A. Historiografi tradisional, memiliki kecenderungan umum yakni :
1. Mencari keterangan di
luar sejarah.
2. Sebab akibat
hakiki tidaklah terletak pada rangkaian peristiwa-peristiwa sejarah.
3. Suasana
religio-magis lebih menonjol dalam karya-karya historiografi tradisional.
4. Kadar kepercayaan
terhadap historoigrafi tradisional lebih banyak ditentukan oleh penghayatan
cultural pembaca.
5. Historiografi
sejarah lebih tepatnya disebut sastra sejarah.
6. Historiografi
tradisional dan oral tradisional mempunyai kecenderungan yang sama.

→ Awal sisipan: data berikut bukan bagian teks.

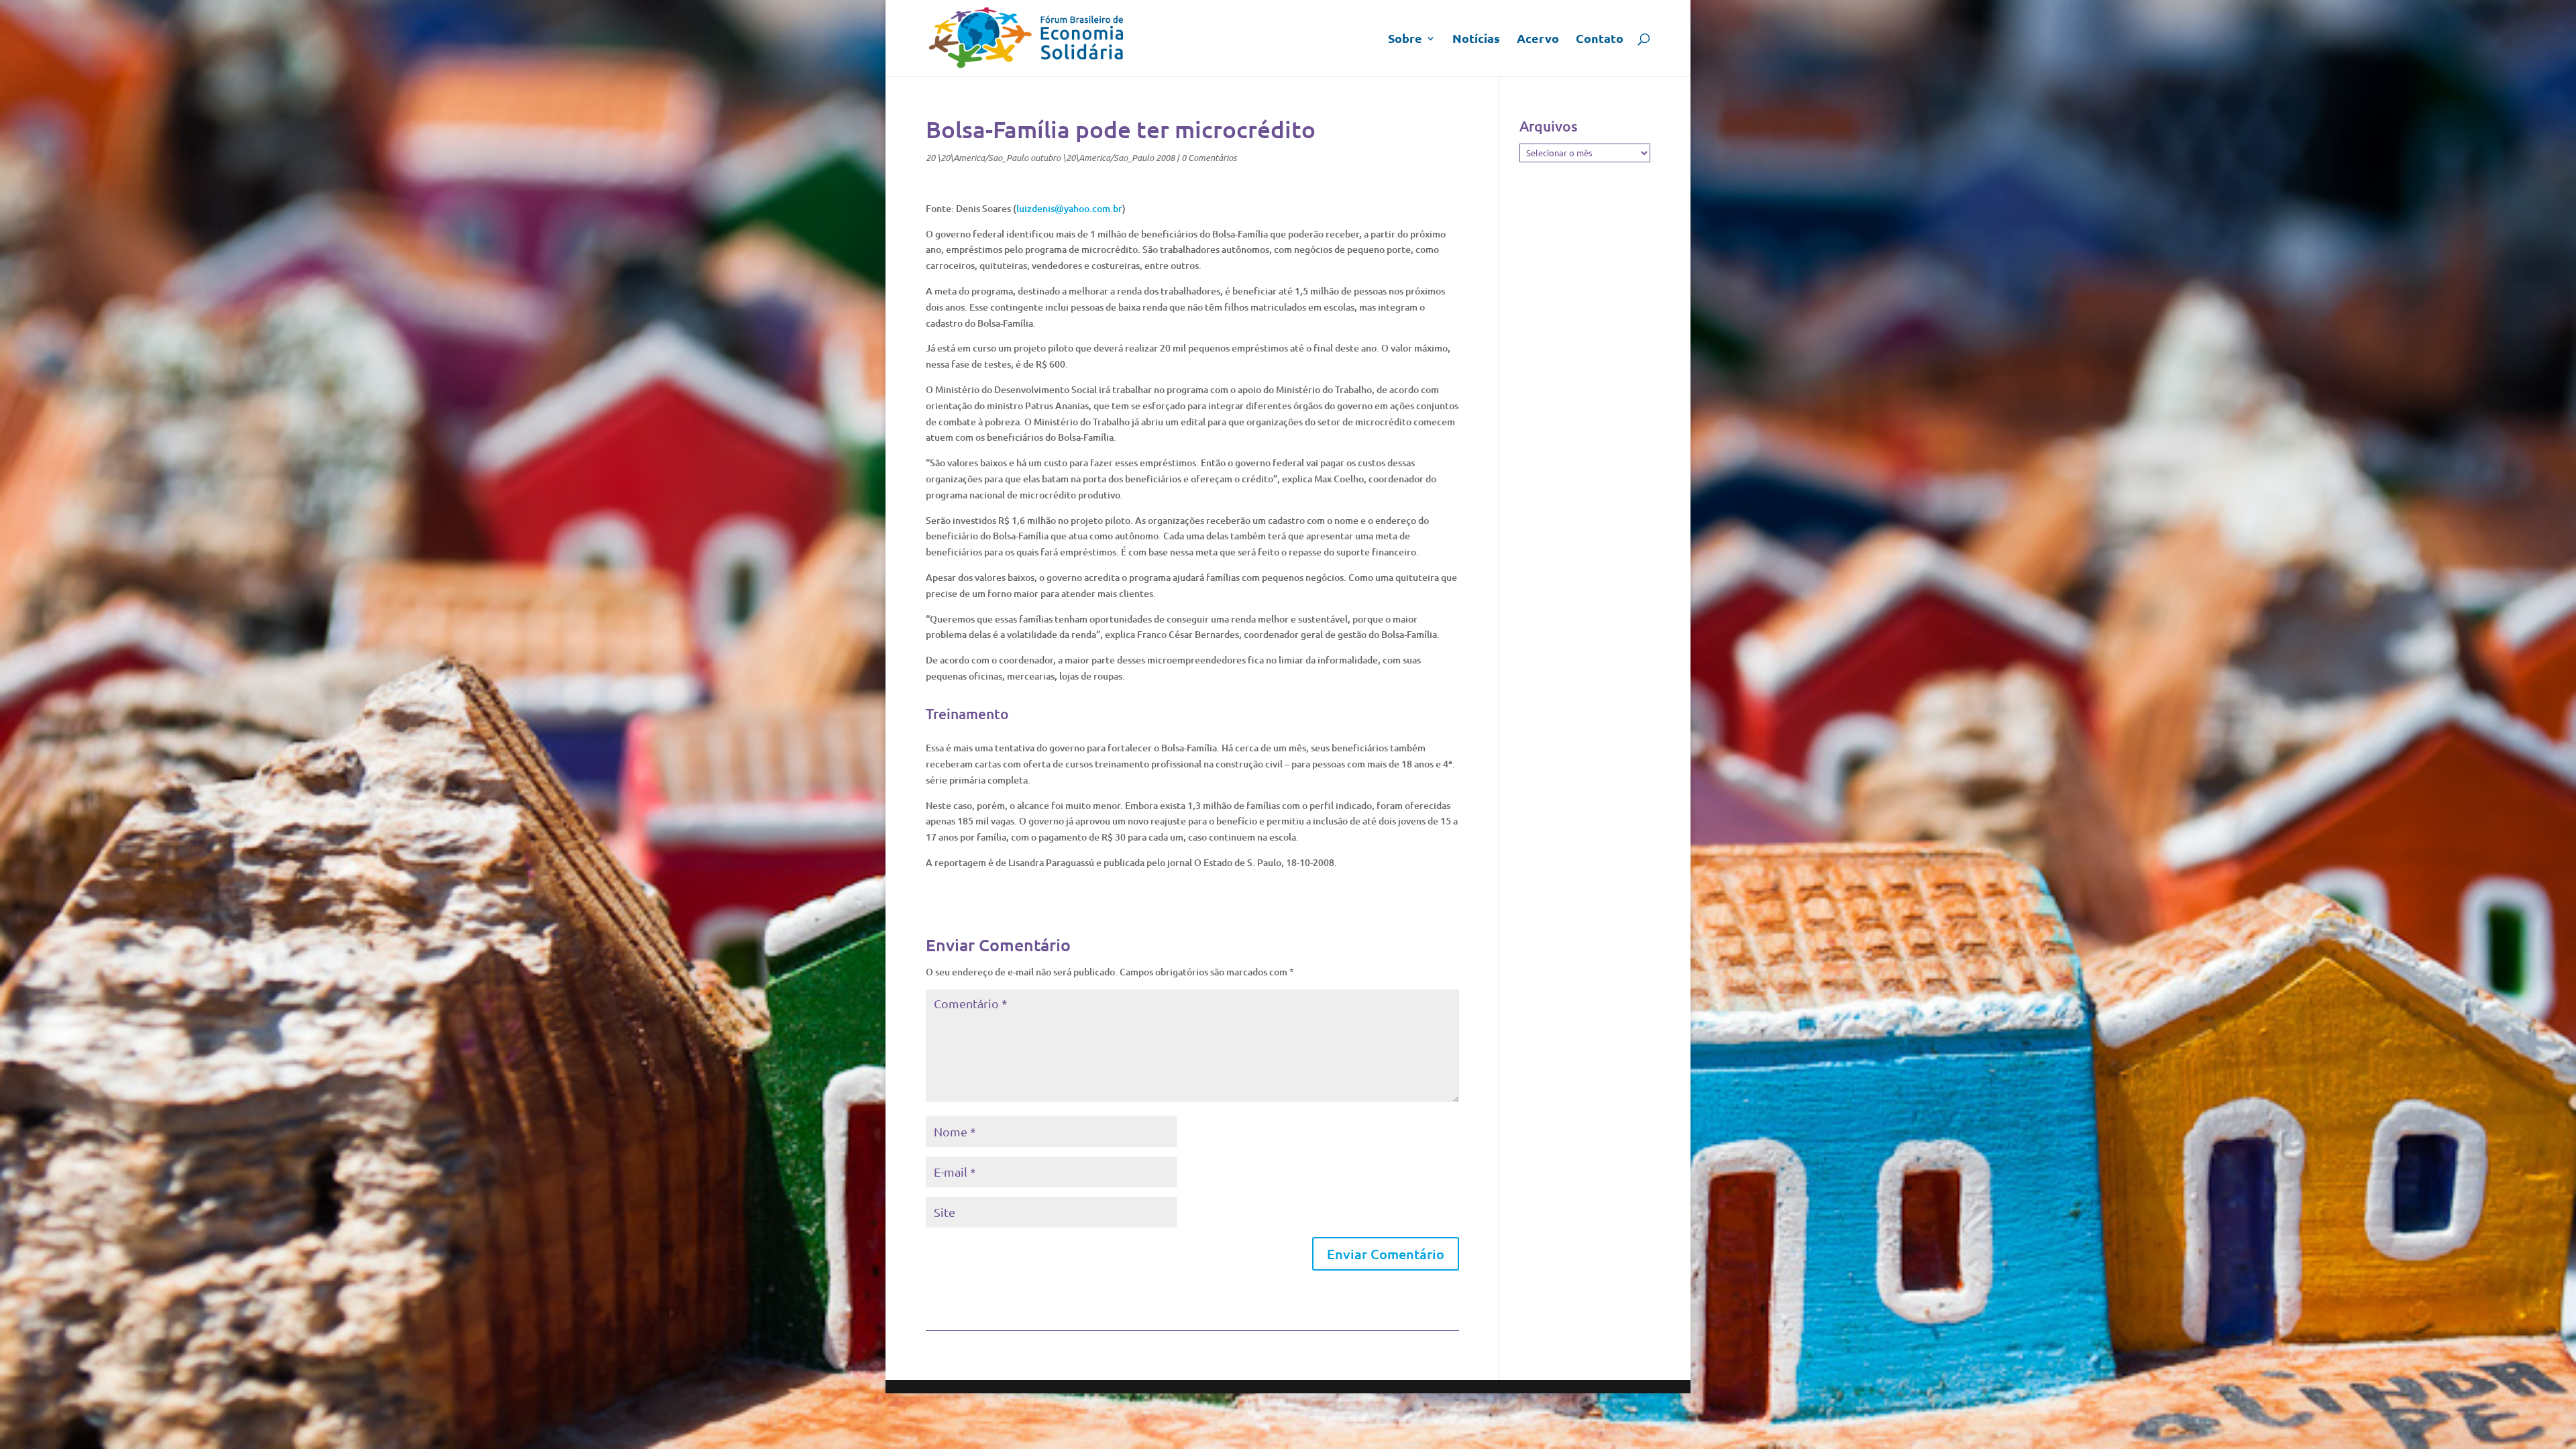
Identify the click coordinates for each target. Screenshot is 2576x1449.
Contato (1599, 40)
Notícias (1476, 40)
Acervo (1538, 40)
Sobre (1405, 40)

B. Sejarah Berdirinya Negara Dipa
Sejarah berdirinya negara
Dipa diawali dengan adanya pelayaran yang dilakukan oleh Empu Jatmika. Mereka
adalah saudagar dari negeri Keling. Pelayaran ini dilatarbelakangi wasiat ayah
Empu Jatmika, yakni Mangku Bumi. Amanat Mangku Bumi antara lain adalah agar
anak-anaknya pergi keluar negeri dan mencari sebuah negeri yang bertanah panas
dan berbau harum untuk ditinggali setelah dia meninggal, karena di Keling sudah
banyak orang-orang yang berhati iri dan dengki.
Setelah ayahnya
meninggal, Empu Jatmika memerintahkan kepada hulubalang Arya Magatsari dan
Tumenggung Tatah Jiwa beserta kepala jabatan perdagangana Wiramartas yang
merupakan orang yang menguasai banyak bahasa dan terkenal kehebatannya sebagai
nahkoda untuk ikut dalam pelayarannya. Kapal yang digunakan adalah kapal
Prabayaksa. Alhasil sampailah mereka pada daerah yang panas dan berbau harum
yang bernama Pulau Hujung Tanah. Di situlah Empu Jatmika mendirikan kerajaan
baru bernama Negara Dipa/Dipateh yang artinya negeri seberang tanah. Empu
Jatmika sendiri bergelar Maharaja di Candi. Dibangunlah Candi Agung.
Empu Jatmika memiliki 2
orang anak dari hasil perkawinanya dengan Sira Manguntur, yakni Empu Mandastana
dan Lembu Mangkurat (Lambung Mangkurat). Karena masyarakat sekitar Candi
percaya barangsiapa yang menjadi raja sedangkan dia bukanlah dari golongan
raja, maka akan mendatangkan marabahaya. Maka Empu Jatmika yang bukan keturunan
raja, melainkan hanya seorang saudagar yang kaya raya menyadari harus mencari
raja yang sebenarnya. Oleh sebab itu, sebelum dia mangkat, dia memerintahkan
kepada kedua orang putranya untuk mencari raja sesungguhnya dengan jalan
bertapa. Empu Mandastana diperintahkan agar bertapa di gunung, di dalam goa
atau di pohon besar, sedangkan Lambung Mangkurat bertapa di pusar air di atas
rakit batang pisang di daerah Ulu Banyu atau yang sekarang dikenal dengan nama
Nagara.
Perintah dijalankan
setelah Empu Jatmika wafat. Lambung Mangkurat bertapa selama 40 hari 40 malam
di daerah Ulu Banyu dan pada malam terakhir pertapaannya, terdengarlah suara
merdu dari dalam air yang mengisyaratkan agar Lambung Mangkurat menyediakan 40
jenis kue dan makanan beserta iring-iringan dayang yang berpakaian serba
kuning. Selain itu Junjung Buih meminta untuk dibuatkan Mahligai yang dikenal
dengan nama mahligai Puteri Junjung Buih yang tiang-tiangnya terbuat dari
Batung Batulis, serta kain pamintan yang asal katanya adalah kain parmintaan
(sasirangan) yang dibuatkan oleh 40 dara. Setelah permintaan Junjung Buih
dikabulkan, maka keluarlah buih yang besar dan bercahaya. Dari sana keluar
seorang puteri cantik jelita bernama Puteri Junjung Buih, raja Negara Dipa.
Lambung Mangkurat menjadi
Mangkubumi Kerajaan Dipa merasa berkewajiban mencarikan suami yang pantas untuk
Puteri Junjung Buih yang terkenal sakti. Maka bermimpilah Lambung Mangkurat.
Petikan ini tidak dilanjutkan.